> [Exercise goal]:
Using the research highlights below, decide whether each statement agrees with the text, and give yes or no with the deciding words quoted exactly: 1. The three ML models analyzed with subgroup discovery had virtually the same overall MAEs. 2. With a training set of N = 200, the GNN model outperforms the QM model by 9%. 3. The GNN descriptor model is trained on a smaller data set than the regioselectivity model.

> [Extracted text]:
Interestingly, the Optibrium/Intelligens candidate was initially met with a great deal of scepticism by the expert panel but turned out to be the best overall candidate.

Friday, October 30, 2020

Identifying domains of applicability of machine learning models for materials science

Christopher Sutton, Mario Boley, Luca M. Ghiringhelli, Matthias Rupp, Jilles Vreeken, Matthias Scheffler (2020)
Highlighted by Jan Jensen

Figure 3 from the paper (c) The authors 2020. Reproduced under the CC-BY license

This paper applies subgroup discovery (SGD) to detect domain applicability (DA) of three ML models for predicting formation energies of certain solid state materials. The authors define several DA features such as unit cell dimensions, composition, and interatomic distances. The features are different than the (much more complex) representations used as input to the ML models. The SGD algorithm then uses the DA features together with the ML-model errors to determine a selector (σf) by finding the largest possible subgroup of molecular systems (coverage) with the lowest possible error. 

The selector is a definition of this subgroup in terms of the some of the DA features, which are automatically chosen by the SGD algorithm. For example, the DA of one of the models is defined by three DA features: 

where "^" means "and". The MAE for this DA is 7.6 meV/cation, compared to 14.2 meV/cation for the test set used to train the ML model.

Interestingly, the three ML models this analysis was applied to had virtually the same overall MAEs but  different DAs and quite different MAEs within each domain. Also, the coverage of each DA varied considerably.

The SGD method appears to be a very useful and generally applicable tool for ML. The SGD algorithm used for this study is freely available here.

Monday, September 28, 2020

Regio-selectivity prediction with a machine-learned reaction representation and on-the-fly quantum mechanical descriptors

Yanfei Guan, Connor W. Coley, Haoyang Wu, Duminda Ranasinghe, EstherHeid, Thomas J. Struble, Lagnajit Pattanaik, William H. Green, and Klavs F. Jensen (2020)

Highlighted by Jan Jensen

Figure 3 from the paper. (c) The authors 2020 reproduced under the CC BY-NC-ND 4.0 license

The red and green columns show the accuracy of regioselectivity prediction as a function of training set size (N) for two ML-models: one based on QM descriptors and the other based on a graph NN (GNN). For N = 200 QM outperforms GNN by 9%, but the performance of QM doesn't improve by more than 1.5% for larger training sets. GNN does improve and ends up outperforming QM by 2.5% for large training sets.

Combining QM and GNN (QM-GNN) gives roughly the same accuracy as QM and GNN for small and large training sets, respectively. To remove the cost of the QM, a separate GNN model for the QM descriptors is developed and combined with the GNN model of regioselectivity (ml-QM-GNN), which gives roughly the same results at much faster speed. Note that this GNN descriptor model is trained on a different, and much larger, data set (since no experimental data is needed) and can be used to augment other types of predictions.

The fact that ml-QM-GNN outperforms QM-GNN for N = 200 indicates the accuracies are good to no more than +/- 1%, so the slightly better performance for ml-QM-GNN compared to GNN for N = 2000 is not real. So ml-QM only enhances the accuracy for ca N < 1000 for this particular property, but is definitely worth doing for problems with only a few hundred data points. Especially now that the ml-QM model is already has been developed.

> [Available data]:
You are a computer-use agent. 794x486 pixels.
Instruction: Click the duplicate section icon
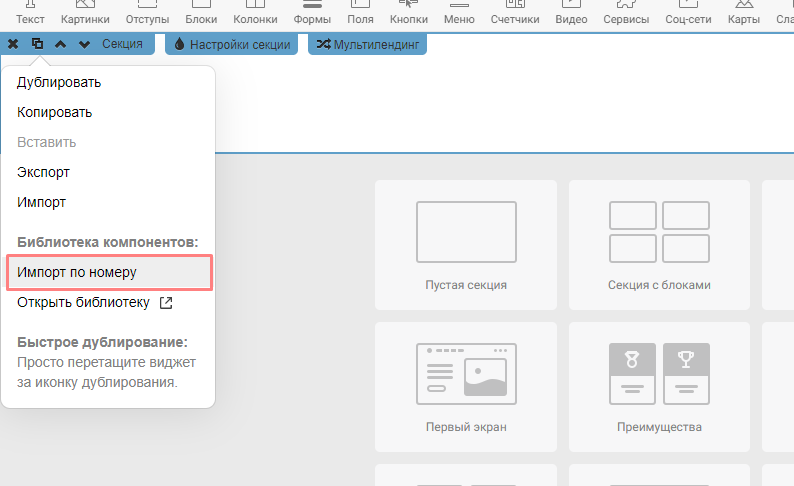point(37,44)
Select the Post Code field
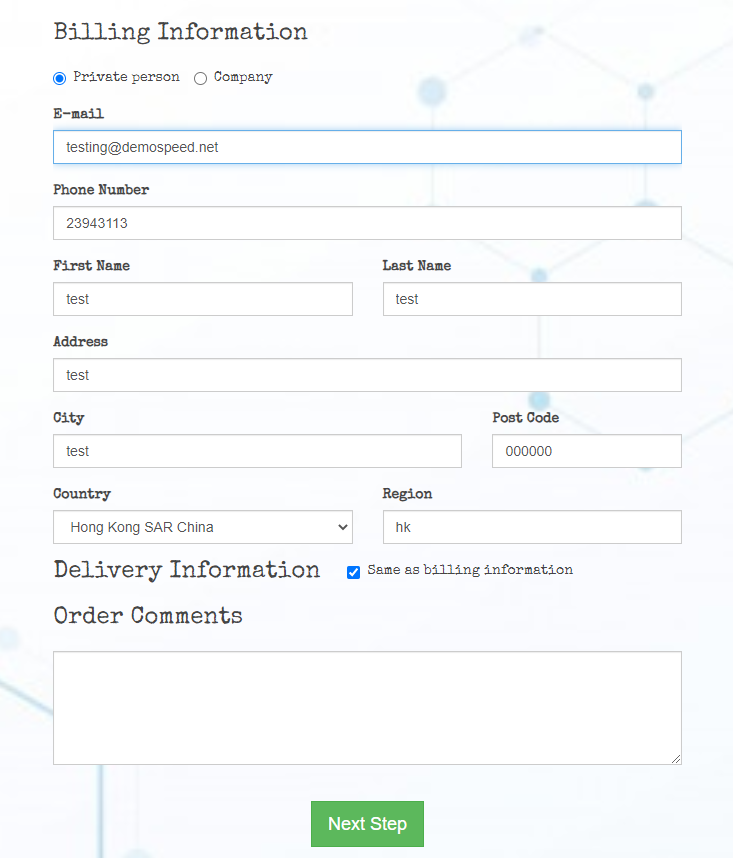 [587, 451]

--

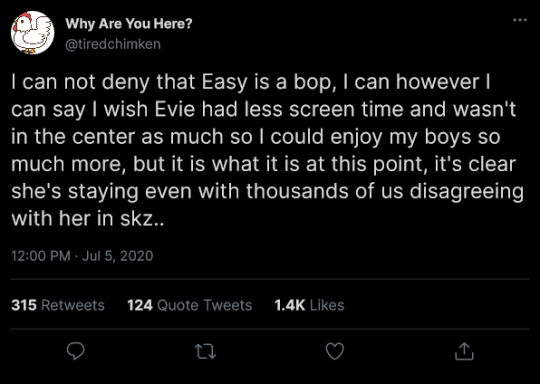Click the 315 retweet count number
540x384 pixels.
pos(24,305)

* * *

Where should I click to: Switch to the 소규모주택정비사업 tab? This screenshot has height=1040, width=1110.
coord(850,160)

> [Output of the task]:
1. Yes: "the three ML models this analysis was applied to had virtually the same overall MAEs"
2. No: "For N = 200 QM outperforms GNN by 9%"
3. No: "this GNN descriptor model is trained on a different, and much larger, data set"